[[ GIVEN RECORDS open ]]

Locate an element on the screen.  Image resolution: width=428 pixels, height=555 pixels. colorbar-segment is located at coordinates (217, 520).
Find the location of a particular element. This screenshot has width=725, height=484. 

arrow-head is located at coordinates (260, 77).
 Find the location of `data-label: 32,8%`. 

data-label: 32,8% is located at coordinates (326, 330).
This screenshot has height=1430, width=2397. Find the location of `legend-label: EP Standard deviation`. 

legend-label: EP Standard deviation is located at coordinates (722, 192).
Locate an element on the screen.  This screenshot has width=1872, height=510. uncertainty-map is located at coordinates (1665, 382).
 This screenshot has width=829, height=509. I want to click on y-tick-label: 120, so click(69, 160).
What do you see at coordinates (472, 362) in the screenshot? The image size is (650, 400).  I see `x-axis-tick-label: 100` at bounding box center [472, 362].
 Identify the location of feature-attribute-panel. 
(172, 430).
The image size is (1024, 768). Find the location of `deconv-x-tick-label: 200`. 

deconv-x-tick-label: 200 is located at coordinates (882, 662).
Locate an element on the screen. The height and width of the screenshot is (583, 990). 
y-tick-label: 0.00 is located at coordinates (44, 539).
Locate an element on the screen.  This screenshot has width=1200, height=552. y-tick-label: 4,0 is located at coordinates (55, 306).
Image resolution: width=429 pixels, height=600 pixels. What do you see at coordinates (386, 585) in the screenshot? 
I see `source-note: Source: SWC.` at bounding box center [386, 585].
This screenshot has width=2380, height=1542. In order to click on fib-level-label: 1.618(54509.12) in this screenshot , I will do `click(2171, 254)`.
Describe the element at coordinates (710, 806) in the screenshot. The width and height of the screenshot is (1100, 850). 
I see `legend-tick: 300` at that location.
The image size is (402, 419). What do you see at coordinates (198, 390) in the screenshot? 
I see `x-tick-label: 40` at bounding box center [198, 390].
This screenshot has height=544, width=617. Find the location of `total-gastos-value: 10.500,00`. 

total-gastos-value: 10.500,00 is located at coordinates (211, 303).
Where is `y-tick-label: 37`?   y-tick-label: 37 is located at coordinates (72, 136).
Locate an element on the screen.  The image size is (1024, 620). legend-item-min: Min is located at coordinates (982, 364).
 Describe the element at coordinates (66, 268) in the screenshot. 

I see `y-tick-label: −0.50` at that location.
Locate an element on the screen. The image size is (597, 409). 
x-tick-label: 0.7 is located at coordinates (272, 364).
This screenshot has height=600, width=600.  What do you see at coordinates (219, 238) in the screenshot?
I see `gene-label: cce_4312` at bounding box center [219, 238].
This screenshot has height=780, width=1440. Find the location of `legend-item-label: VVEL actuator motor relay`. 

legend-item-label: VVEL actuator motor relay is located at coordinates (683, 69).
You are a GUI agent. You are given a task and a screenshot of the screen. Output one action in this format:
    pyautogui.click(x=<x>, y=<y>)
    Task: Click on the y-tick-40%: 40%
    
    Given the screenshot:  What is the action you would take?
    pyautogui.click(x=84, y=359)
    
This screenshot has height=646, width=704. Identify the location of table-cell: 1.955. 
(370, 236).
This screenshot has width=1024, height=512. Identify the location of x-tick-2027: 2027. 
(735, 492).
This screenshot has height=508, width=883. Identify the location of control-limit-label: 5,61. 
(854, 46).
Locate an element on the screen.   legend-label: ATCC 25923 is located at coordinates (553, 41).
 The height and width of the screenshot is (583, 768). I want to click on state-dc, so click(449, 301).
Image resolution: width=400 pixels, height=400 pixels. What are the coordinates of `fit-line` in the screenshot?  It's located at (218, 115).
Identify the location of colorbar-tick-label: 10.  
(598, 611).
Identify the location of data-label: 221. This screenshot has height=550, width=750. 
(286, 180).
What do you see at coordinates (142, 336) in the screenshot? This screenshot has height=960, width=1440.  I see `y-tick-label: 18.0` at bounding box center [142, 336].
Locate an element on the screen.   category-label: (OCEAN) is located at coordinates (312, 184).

[[ GIVEN RECORDS closed ]]

» **REQUIREMENT**
Update the material from the line containing "This screenshot has width=1024, height=512." through the end, inclusive, by replacing "Identify the location of" with "Find the location of" and leaving everything else unchanged. Give only those lines.

» **RESPONSE TO THE EXERCISE**
This screenshot has width=1024, height=512. Find the location of x-tick-2027: 2027. 
(735, 492).
This screenshot has height=508, width=883. Find the location of control-limit-label: 5,61. 
(854, 46).
Locate an element on the screen.   legend-label: ATCC 25923 is located at coordinates (553, 41).
 The height and width of the screenshot is (583, 768). I want to click on state-dc, so click(449, 301).
Image resolution: width=400 pixels, height=400 pixels. What are the coordinates of `fit-line` in the screenshot?  It's located at (218, 115).
Find the location of colorbar-tick-label: 10.  
(598, 611).
Find the location of data-label: 221. This screenshot has height=550, width=750. 
(286, 180).
What do you see at coordinates (142, 336) in the screenshot? This screenshot has height=960, width=1440.  I see `y-tick-label: 18.0` at bounding box center [142, 336].
Locate an element on the screen.   category-label: (OCEAN) is located at coordinates (312, 184).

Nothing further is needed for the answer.